From the first line to the last, please reproduce the material exactly, skipping the pictures.

---

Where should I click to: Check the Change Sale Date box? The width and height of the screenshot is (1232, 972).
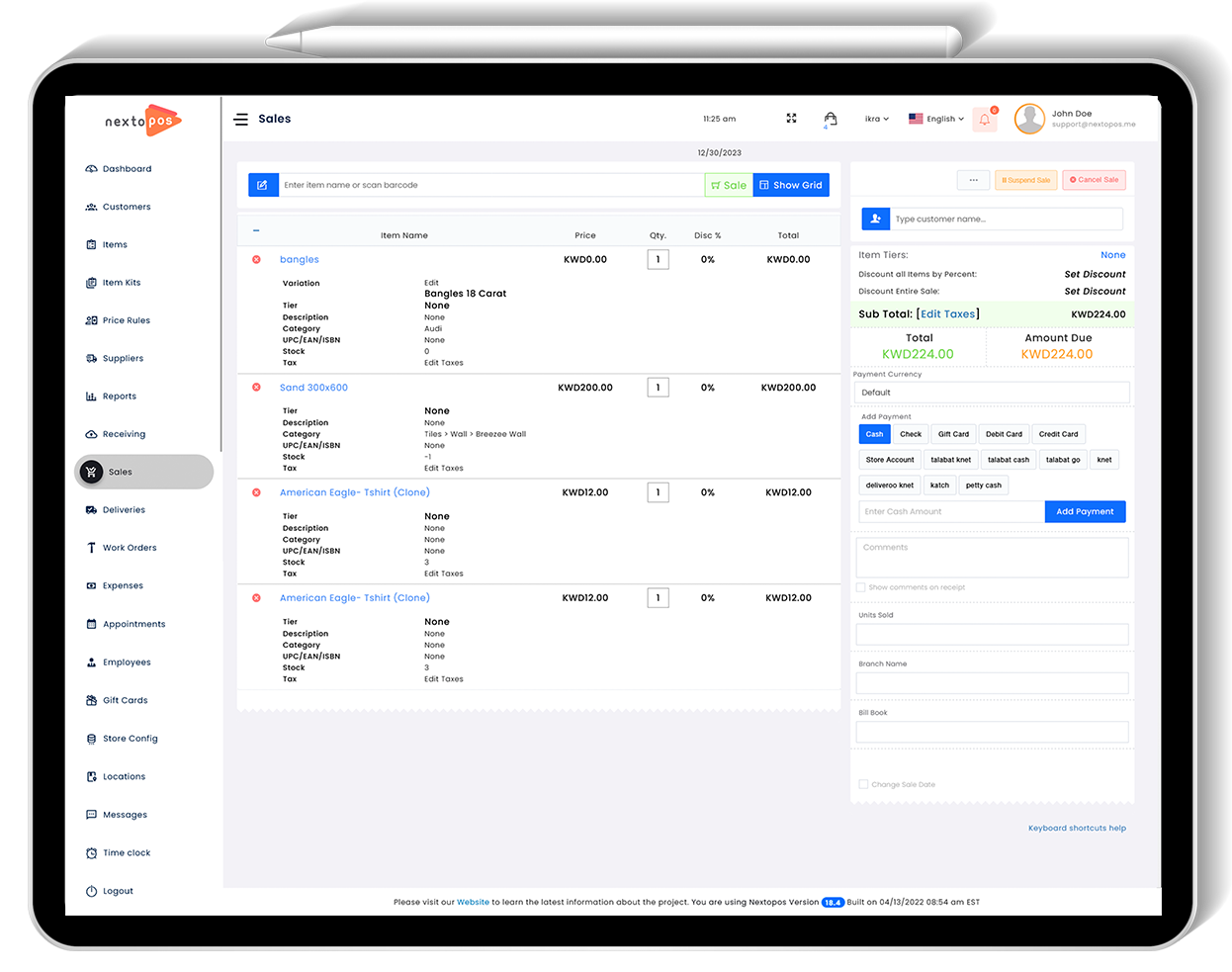[863, 784]
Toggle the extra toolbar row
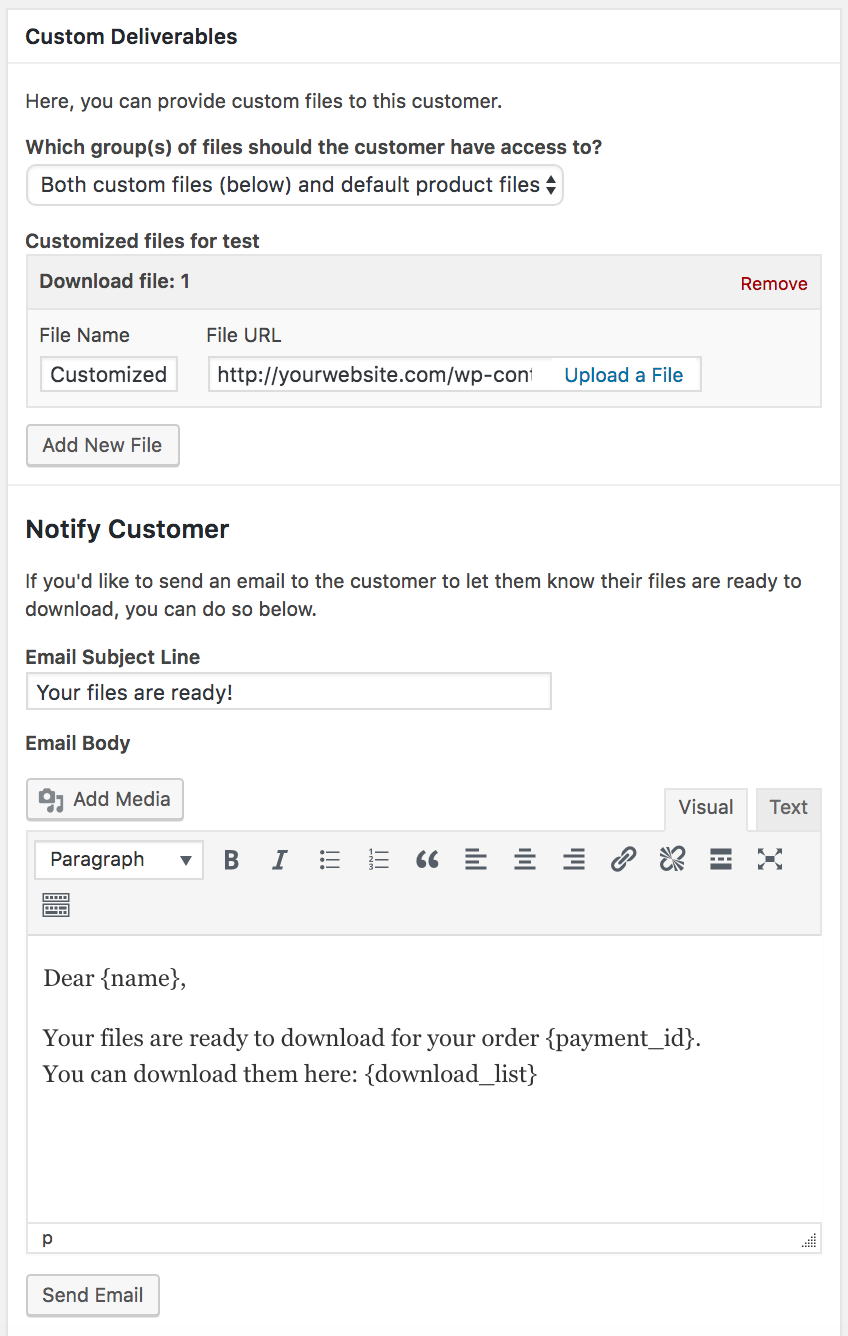This screenshot has height=1336, width=848. [56, 906]
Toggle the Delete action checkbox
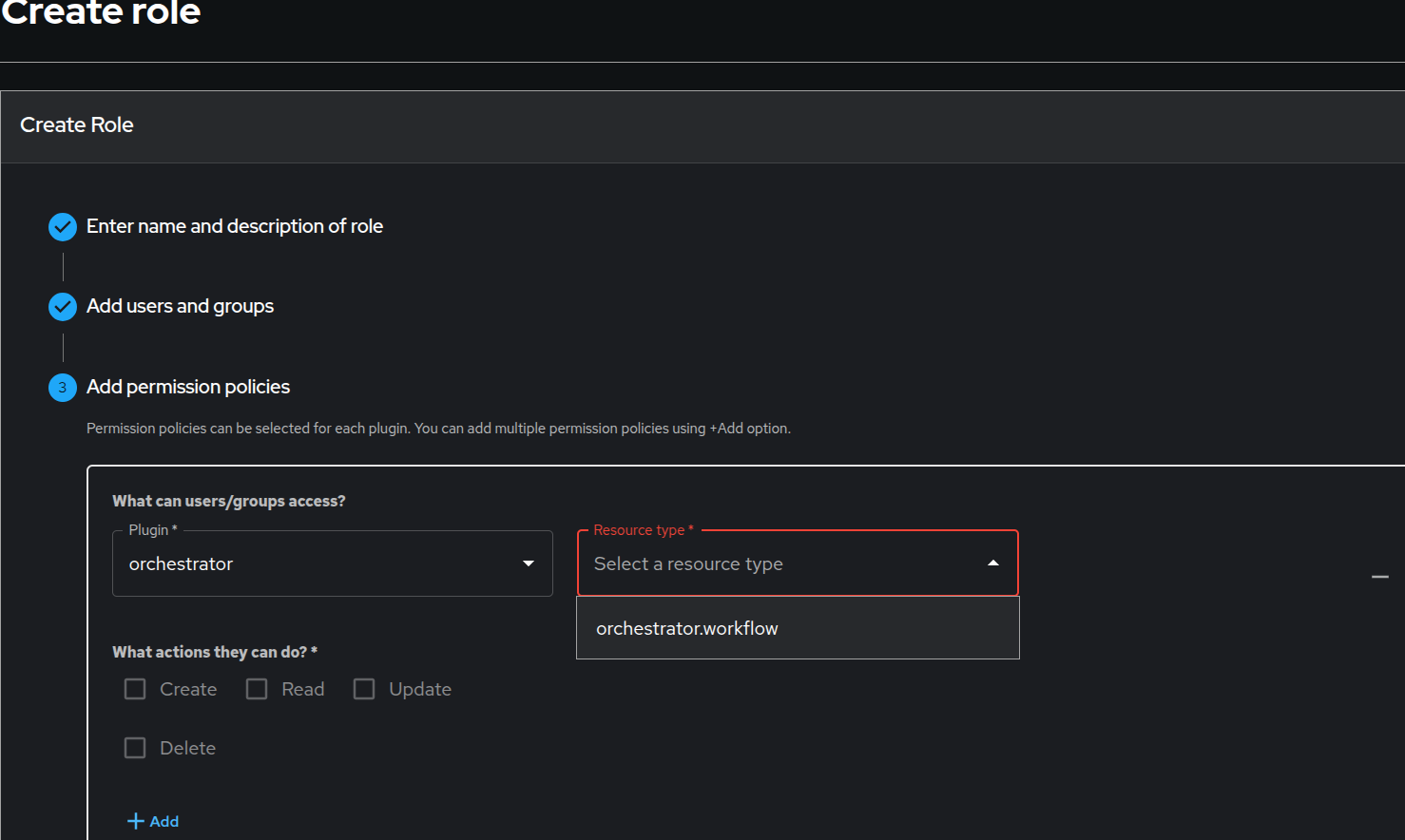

---

SOLUTION FOR THIS PROBLEM >>
Where should I click to: Check the Change Sale Date box? The width and height of the screenshot is (1232, 972).
[863, 784]
Toggle the extra toolbar row
This screenshot has height=1336, width=848. [56, 906]
Toggle the Delete action checkbox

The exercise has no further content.